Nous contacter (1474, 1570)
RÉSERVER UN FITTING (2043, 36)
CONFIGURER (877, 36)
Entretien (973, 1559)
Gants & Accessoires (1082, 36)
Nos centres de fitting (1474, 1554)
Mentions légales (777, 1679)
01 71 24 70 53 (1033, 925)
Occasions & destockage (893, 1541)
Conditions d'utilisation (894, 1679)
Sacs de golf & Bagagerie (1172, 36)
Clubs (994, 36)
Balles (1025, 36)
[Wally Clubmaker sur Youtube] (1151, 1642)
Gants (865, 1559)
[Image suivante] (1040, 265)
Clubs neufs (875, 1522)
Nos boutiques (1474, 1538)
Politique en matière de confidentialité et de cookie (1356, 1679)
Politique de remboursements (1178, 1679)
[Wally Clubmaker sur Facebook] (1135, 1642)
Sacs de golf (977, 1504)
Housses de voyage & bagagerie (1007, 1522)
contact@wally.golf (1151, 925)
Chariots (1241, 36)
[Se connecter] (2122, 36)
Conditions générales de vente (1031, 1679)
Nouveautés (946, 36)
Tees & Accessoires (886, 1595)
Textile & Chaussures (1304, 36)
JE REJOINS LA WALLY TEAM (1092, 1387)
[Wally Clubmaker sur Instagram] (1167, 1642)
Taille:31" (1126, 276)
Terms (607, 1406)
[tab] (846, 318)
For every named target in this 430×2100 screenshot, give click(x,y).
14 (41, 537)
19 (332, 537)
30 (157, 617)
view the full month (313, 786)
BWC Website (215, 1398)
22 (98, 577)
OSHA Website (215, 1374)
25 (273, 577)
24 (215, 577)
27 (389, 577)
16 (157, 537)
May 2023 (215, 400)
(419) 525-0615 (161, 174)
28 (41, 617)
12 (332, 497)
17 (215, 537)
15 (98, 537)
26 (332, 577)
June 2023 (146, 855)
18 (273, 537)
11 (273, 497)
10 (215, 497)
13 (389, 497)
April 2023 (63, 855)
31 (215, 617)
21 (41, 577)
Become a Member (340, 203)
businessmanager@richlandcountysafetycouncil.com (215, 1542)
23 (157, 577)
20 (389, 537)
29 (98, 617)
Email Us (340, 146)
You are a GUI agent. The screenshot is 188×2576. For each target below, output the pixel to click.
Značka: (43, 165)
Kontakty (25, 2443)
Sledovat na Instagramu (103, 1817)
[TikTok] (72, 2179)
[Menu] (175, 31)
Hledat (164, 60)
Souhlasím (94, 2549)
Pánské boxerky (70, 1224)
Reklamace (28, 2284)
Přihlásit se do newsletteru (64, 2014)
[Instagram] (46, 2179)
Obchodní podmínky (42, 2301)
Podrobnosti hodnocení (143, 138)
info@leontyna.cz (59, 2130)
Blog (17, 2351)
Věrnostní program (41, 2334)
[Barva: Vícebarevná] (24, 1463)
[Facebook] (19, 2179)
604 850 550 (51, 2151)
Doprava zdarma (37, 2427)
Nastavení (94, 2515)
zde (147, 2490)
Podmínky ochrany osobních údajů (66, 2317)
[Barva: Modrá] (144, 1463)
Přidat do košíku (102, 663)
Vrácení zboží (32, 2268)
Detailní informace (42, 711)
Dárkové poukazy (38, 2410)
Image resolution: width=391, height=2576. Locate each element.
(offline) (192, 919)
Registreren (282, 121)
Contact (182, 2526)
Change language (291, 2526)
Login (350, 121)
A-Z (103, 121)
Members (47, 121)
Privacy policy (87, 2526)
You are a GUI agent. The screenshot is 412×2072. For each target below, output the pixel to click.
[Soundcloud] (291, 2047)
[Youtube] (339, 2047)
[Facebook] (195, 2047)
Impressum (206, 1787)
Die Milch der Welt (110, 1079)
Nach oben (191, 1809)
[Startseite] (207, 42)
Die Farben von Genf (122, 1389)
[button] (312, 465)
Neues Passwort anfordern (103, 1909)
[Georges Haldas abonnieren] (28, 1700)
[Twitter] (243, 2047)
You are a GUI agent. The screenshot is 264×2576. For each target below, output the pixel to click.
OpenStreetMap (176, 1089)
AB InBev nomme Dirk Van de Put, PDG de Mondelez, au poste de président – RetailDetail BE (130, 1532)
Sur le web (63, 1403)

## [TASK DETAILS]
All of the data above needs to be set down again exactly. Include every line.

## [SOLUTION FOR THIS PROBLEM]
Nous contacter (1474, 1570)
RÉSERVER UN FITTING (2043, 36)
CONFIGURER (877, 36)
Entretien (973, 1559)
Gants & Accessoires (1082, 36)
Nos centres de fitting (1474, 1554)
Mentions légales (777, 1679)
01 71 24 70 53 (1033, 925)
Occasions & destockage (893, 1541)
Conditions d'utilisation (894, 1679)
Sacs de golf & Bagagerie (1172, 36)
Clubs (994, 36)
Balles (1025, 36)
[Wally Clubmaker sur Youtube] (1151, 1642)
Gants (865, 1559)
[Image suivante] (1040, 265)
Clubs neufs (875, 1522)
Nos boutiques (1474, 1538)
Politique en matière de confidentialité et de cookie (1356, 1679)
Politique de remboursements (1178, 1679)
[Wally Clubmaker sur Facebook] (1135, 1642)
Sacs de golf (977, 1504)
Housses de voyage & bagagerie (1007, 1522)
contact@wally.golf (1151, 925)
Chariots (1241, 36)
[Se connecter] (2122, 36)
Conditions générales de vente (1031, 1679)
Nouveautés (946, 36)
Tees & Accessoires (886, 1595)
Textile & Chaussures (1304, 36)
JE REJOINS LA WALLY TEAM (1092, 1387)
[Wally Clubmaker sur Instagram] (1167, 1642)
Taille:31" (1126, 276)
Terms (607, 1406)
[tab] (846, 318)
For every named target in this 430×2100 screenshot, give click(x,y).
14 (41, 537)
19 (332, 537)
30 (157, 617)
view the full month (313, 786)
BWC Website (215, 1398)
22 (98, 577)
OSHA Website (215, 1374)
25 (273, 577)
24 (215, 577)
27 (389, 577)
16 (157, 537)
May 2023 (215, 400)
(419) 525-0615 (161, 174)
28 (41, 617)
12 (332, 497)
17 (215, 537)
15 (98, 537)
26 (332, 577)
June 2023 (146, 855)
18 (273, 537)
11 (273, 497)
10 (215, 497)
13 (389, 497)
April 2023 (63, 855)
31 (215, 617)
21 (41, 577)
Become a Member (340, 203)
businessmanager@richlandcountysafetycouncil.com (215, 1542)
23 (157, 577)
20 (389, 537)
29 (98, 617)
Email Us (340, 146)
You are a GUI agent. The screenshot is 188×2576. For each target below, output the pixel to click.
Značka: (43, 165)
Kontakty (25, 2443)
Sledovat na Instagramu (103, 1817)
[TikTok] (72, 2179)
[Menu] (175, 31)
Hledat (164, 60)
Souhlasím (94, 2549)
Pánské boxerky (70, 1224)
Reklamace (28, 2284)
Přihlásit se do newsletteru (64, 2014)
[Instagram] (46, 2179)
Obchodní podmínky (42, 2301)
Podrobnosti hodnocení (143, 138)
info@leontyna.cz (59, 2130)
Blog (17, 2351)
Věrnostní program (41, 2334)
[Barva: Vícebarevná] (24, 1463)
[Facebook] (19, 2179)
604 850 550 (51, 2151)
Doprava zdarma (37, 2427)
Nastavení (94, 2515)
zde (147, 2490)
Podmínky ochrany osobních údajů (66, 2317)
[Barva: Modrá] (144, 1463)
Přidat do košíku (102, 663)
Vrácení zboží (32, 2268)
Detailní informace (42, 711)
Dárkové poukazy (38, 2410)
Image resolution: width=391, height=2576. Locate each element.
(offline) (192, 919)
Registreren (282, 121)
Contact (182, 2526)
Change language (291, 2526)
Login (350, 121)
A-Z (103, 121)
Members (47, 121)
Privacy policy (87, 2526)
You are a GUI agent. The screenshot is 412×2072. For each target below, output the pixel to click.
[Soundcloud] (291, 2047)
[Youtube] (339, 2047)
[Facebook] (195, 2047)
Impressum (206, 1787)
Die Milch der Welt (110, 1079)
Nach oben (191, 1809)
[Startseite] (207, 42)
Die Farben von Genf (122, 1389)
[button] (312, 465)
Neues Passwort anfordern (103, 1909)
[Georges Haldas abonnieren] (28, 1700)
[Twitter] (243, 2047)
You are a GUI agent. The screenshot is 264×2576. For each target below, output the pixel to click.
OpenStreetMap (176, 1089)
AB InBev nomme Dirk Van de Put, PDG de Mondelez, au poste de président – RetailDetail BE (130, 1532)
Sur le web (63, 1403)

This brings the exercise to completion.